Qué harás:
#1 Enumera la primera palabra de cada oración del fragmento sobre las inseguridades.
#2 Transcribe del fragmento sobre las inseguridades el pasaje que empieza en las palabras "No son las certezas" y termina después de "acción menos confundida.".

Texto seleccionado:
####################
No son las certezas sino las inseguridades las que dan origen a las formas más sofisticadas del pensamiento. Admitir que los conceptos que hemos acumulado no son suficientes para vincularnos sabiamente con el mundo es el paso inicial para una aventura intelectual más fructífera que aquella que apenas insiste en lo que acreditamos como indudable. Es en algún sentido natural que para ubicarnos en un presente desconcertante solo repitamos la tranquilidad de lo ya conocido, pero el costo a pagar es alto. Todo lo que de inédito tiene el costado mutante de los acontecimientos se nos escurre quitándonos capacidad para una acción menos confundida.
####################
Datos proporcionados:
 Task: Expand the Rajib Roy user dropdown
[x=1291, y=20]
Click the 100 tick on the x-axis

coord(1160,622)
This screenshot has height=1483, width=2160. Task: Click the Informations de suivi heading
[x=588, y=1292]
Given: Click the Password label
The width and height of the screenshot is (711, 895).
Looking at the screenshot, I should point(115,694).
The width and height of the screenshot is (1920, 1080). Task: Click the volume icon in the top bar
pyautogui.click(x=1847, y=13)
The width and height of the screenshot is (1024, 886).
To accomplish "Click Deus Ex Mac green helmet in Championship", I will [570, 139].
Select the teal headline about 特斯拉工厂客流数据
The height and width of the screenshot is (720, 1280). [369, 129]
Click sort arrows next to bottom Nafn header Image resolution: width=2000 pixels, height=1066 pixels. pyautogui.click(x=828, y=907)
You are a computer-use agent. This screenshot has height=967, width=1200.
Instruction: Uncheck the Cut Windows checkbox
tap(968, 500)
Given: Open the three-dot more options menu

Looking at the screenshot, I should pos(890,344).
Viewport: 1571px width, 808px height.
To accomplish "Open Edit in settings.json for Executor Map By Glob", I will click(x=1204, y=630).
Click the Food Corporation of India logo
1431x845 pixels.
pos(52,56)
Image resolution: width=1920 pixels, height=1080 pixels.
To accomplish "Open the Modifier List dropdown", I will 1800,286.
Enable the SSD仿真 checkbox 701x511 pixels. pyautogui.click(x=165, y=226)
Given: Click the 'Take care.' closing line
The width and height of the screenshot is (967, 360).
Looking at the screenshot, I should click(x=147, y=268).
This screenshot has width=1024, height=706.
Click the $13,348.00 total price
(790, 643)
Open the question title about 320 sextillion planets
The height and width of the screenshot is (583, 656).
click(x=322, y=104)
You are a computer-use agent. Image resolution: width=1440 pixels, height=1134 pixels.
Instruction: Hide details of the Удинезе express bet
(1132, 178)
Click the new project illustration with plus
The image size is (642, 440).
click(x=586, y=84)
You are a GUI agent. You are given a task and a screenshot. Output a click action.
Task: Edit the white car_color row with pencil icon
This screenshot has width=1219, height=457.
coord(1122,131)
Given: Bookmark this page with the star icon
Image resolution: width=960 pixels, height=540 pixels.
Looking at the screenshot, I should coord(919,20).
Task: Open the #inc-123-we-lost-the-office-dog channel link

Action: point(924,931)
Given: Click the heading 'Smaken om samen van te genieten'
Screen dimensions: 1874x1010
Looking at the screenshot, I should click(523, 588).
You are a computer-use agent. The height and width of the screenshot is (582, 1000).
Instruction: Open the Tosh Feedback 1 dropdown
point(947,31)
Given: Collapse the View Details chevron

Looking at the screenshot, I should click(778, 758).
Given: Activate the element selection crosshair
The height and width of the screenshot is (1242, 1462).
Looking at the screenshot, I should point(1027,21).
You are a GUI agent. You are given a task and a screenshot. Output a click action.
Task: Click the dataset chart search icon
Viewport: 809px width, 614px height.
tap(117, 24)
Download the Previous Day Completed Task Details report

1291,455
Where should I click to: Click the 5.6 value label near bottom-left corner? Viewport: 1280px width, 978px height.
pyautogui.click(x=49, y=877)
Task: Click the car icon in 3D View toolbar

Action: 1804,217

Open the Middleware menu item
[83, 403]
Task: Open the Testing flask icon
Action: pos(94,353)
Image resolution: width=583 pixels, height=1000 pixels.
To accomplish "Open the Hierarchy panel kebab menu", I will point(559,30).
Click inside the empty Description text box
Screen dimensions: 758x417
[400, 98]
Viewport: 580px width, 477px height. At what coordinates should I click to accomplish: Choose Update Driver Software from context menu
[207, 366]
####################
Respuestas finales:
#1
No
Admitir
Es
Todo

#2
No son las certezas sino las inseguridades las que dan origen a las formas más sofisticadas del pensamiento. Admitir que los conceptos que hemos acumulado no son suficientes para vincularnos sabiamente con el mundo es el paso inicial para una aventura intelectual más fructífera que aquella que apenas insiste en lo que acreditamos como indudable. Es en algún sentido natural que para ubicarnos en un presente desconcertante solo repitamos la tranquilidad de lo ya conocido, pero el costo a pagar es alto. Todo lo que de inédito tiene el costado mutante de los acontecimientos se nos escurre quitándonos capacidad para una acción menos confundida.